Build your own Probot

A lot of people look at Probot and wonder how they can extend it - add custom routes, integrate it with other platforms, control its startup. I firmly believe that too many features and options can make a framework unwieldy, so rather than show where all of those things can fit in Probot itself, we're going to take a look at building our own Probot.

Interestingly, the API design (started by @bkeepers) looks and feels a lot like a chatbot. I'm hoping that from this post, you (yes you!) will get an understanding of how Probot integrates with GitHub and why it feels easy to use, and then you'll be able to bring those patterns to your own projects.

I'm going to leave the Why we built Probot until the end because while it is interesting and enlightening, we want to build stuff!
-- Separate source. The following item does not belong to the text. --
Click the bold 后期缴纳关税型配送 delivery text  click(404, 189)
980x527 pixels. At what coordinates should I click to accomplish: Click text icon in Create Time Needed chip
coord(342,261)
A couple of important notes:

• Unless specifically stated, all code is pseudo-code, not copied directly from Probot. I'll be oversimplifying some code so that we don't have to think about edge-cases and complications.
• Many parts of Probot have been extracted into smaller modules (shoutout @gr2m). We'll talk about how they work, but you'll probably just want to use them directly.
• There's a lot of code here - if you're looking at something and wanting for some more explanation, please tell me!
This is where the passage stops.